__Exercise material__.
::::::::::

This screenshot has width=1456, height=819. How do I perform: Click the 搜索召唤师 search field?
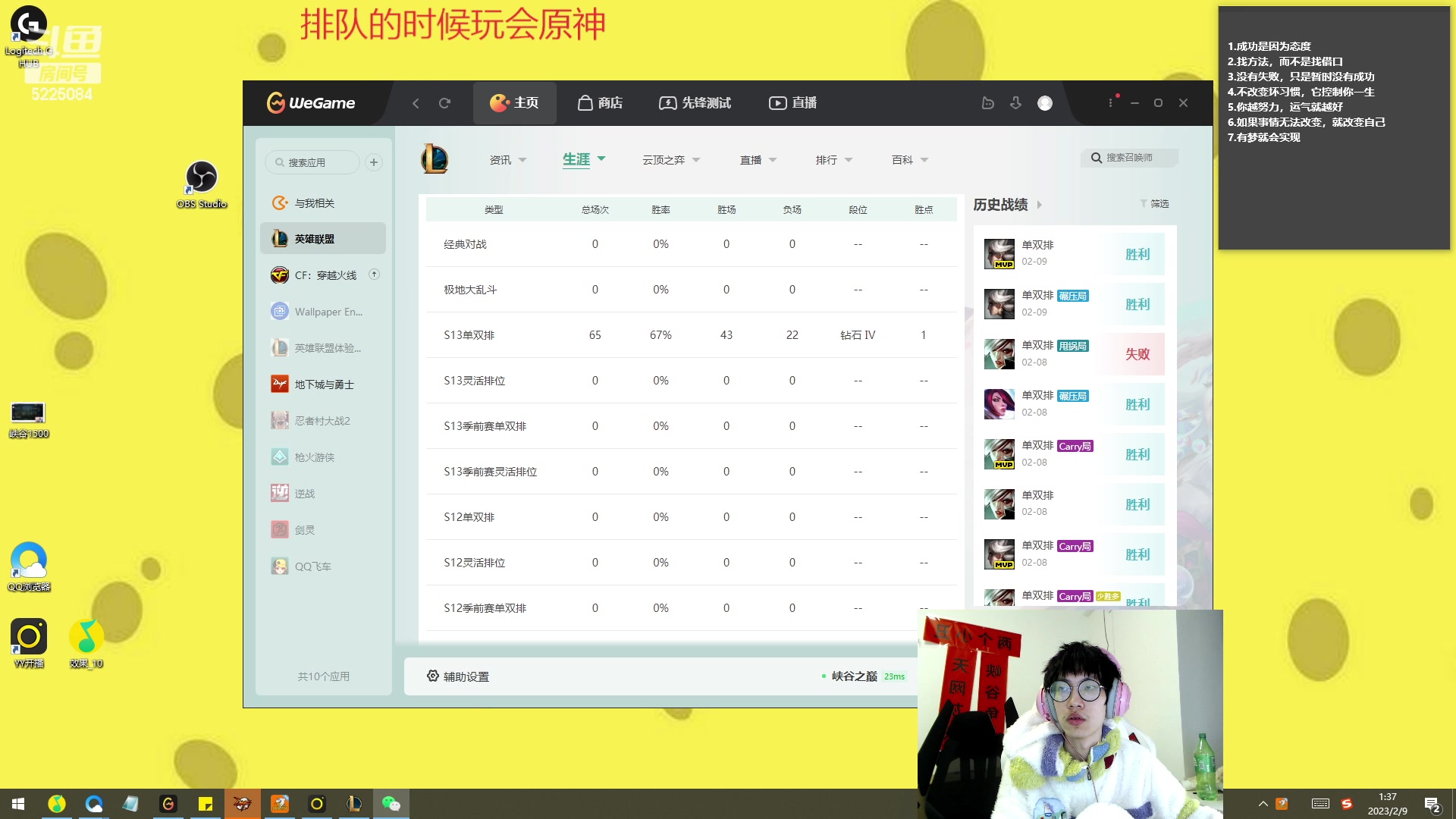1130,158
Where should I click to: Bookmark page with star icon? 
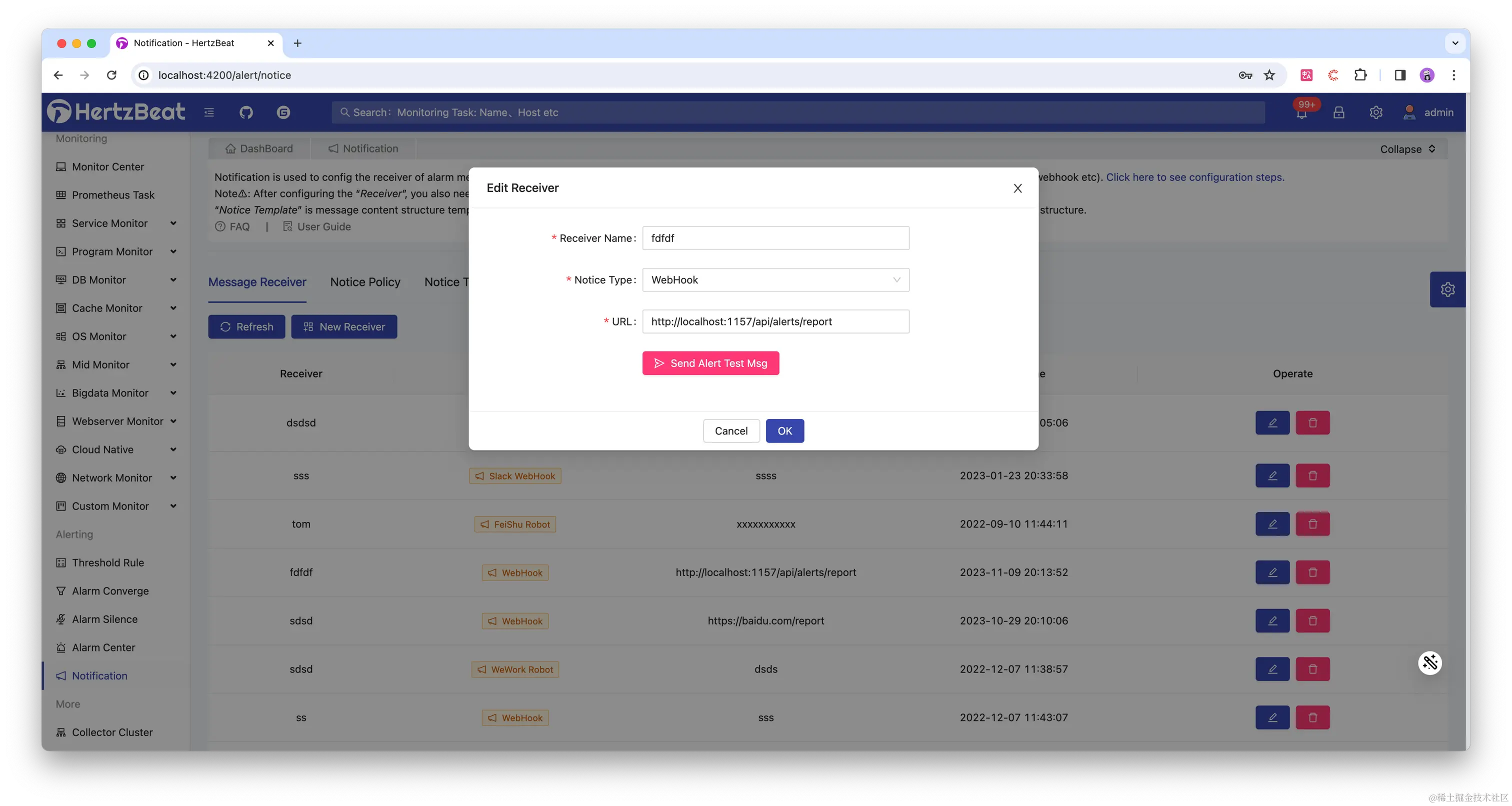(1270, 75)
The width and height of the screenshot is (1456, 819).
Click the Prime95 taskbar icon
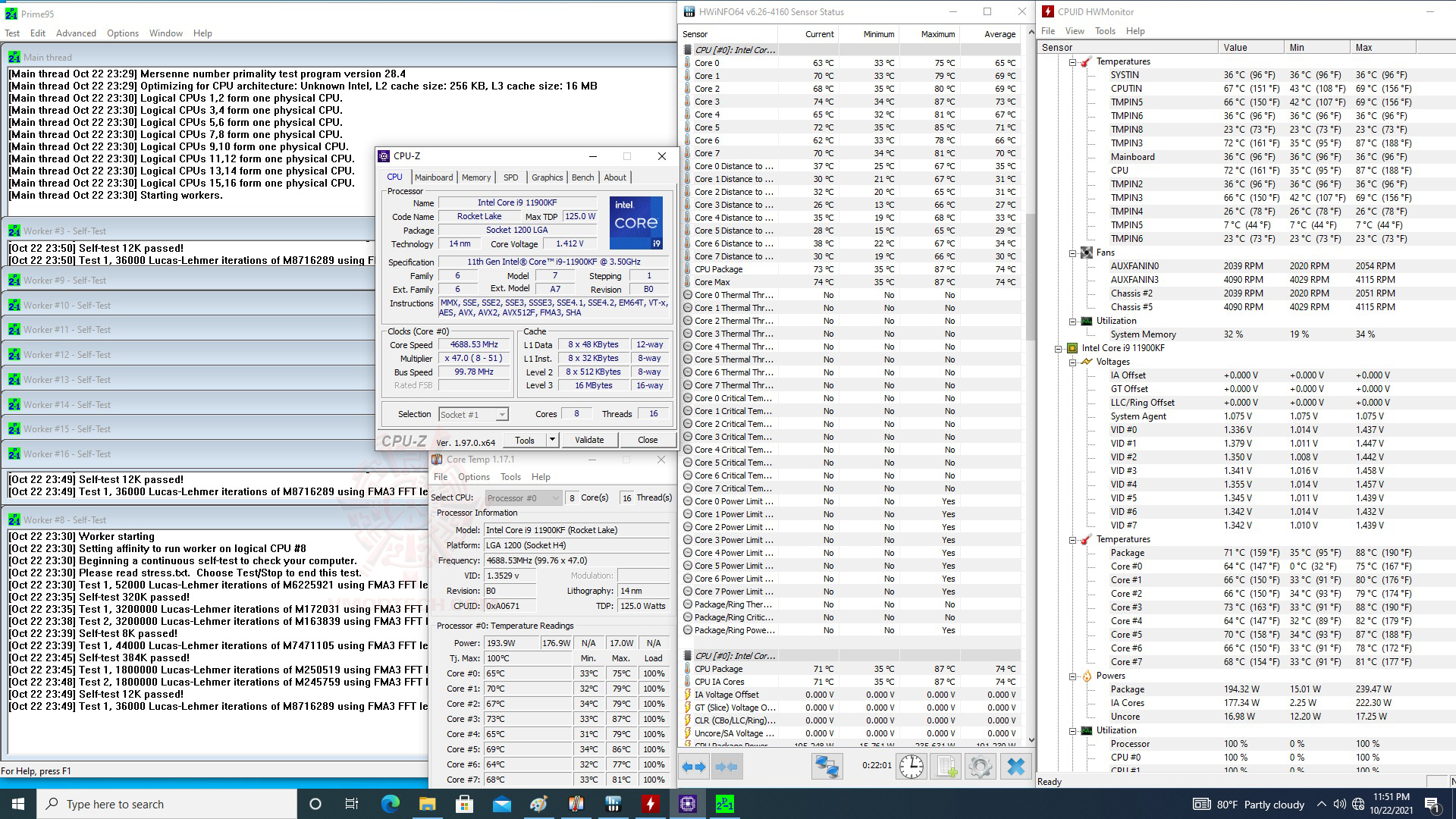tap(724, 804)
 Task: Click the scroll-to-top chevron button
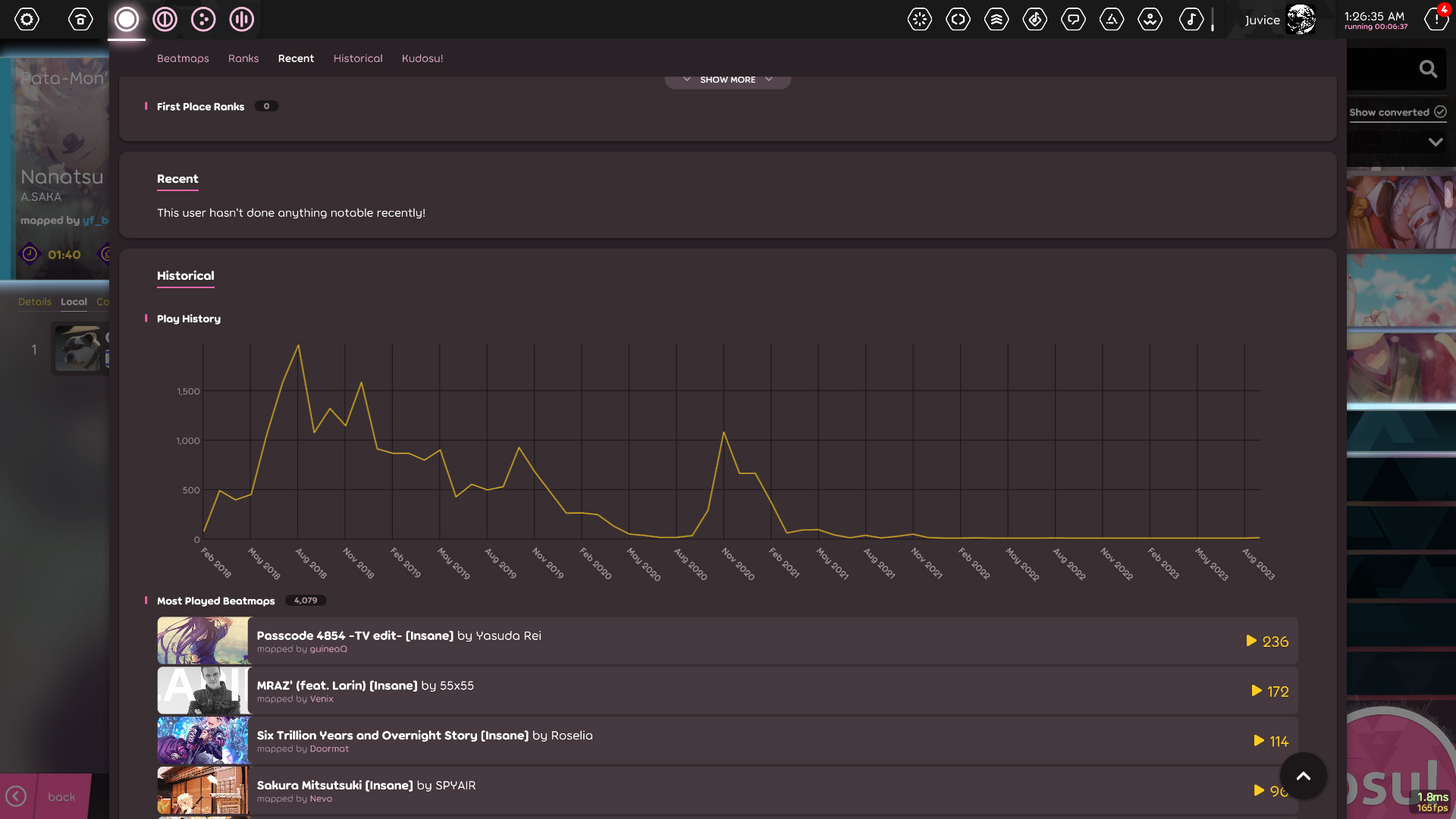click(1303, 776)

::::::::::

__What you are asked to do__.
The whole listing above is to be repeated exactly, apart from its pictures.

__Result of this task__.
This screenshot has width=1456, height=819. How do I perform: Click the 搜索召唤师 search field?
1130,158
Where should I click to: Bookmark page with star icon? 
(1270, 75)
The width and height of the screenshot is (1456, 819).
Click the Prime95 taskbar icon
tap(724, 804)
 Task: Click the scroll-to-top chevron button
click(1303, 776)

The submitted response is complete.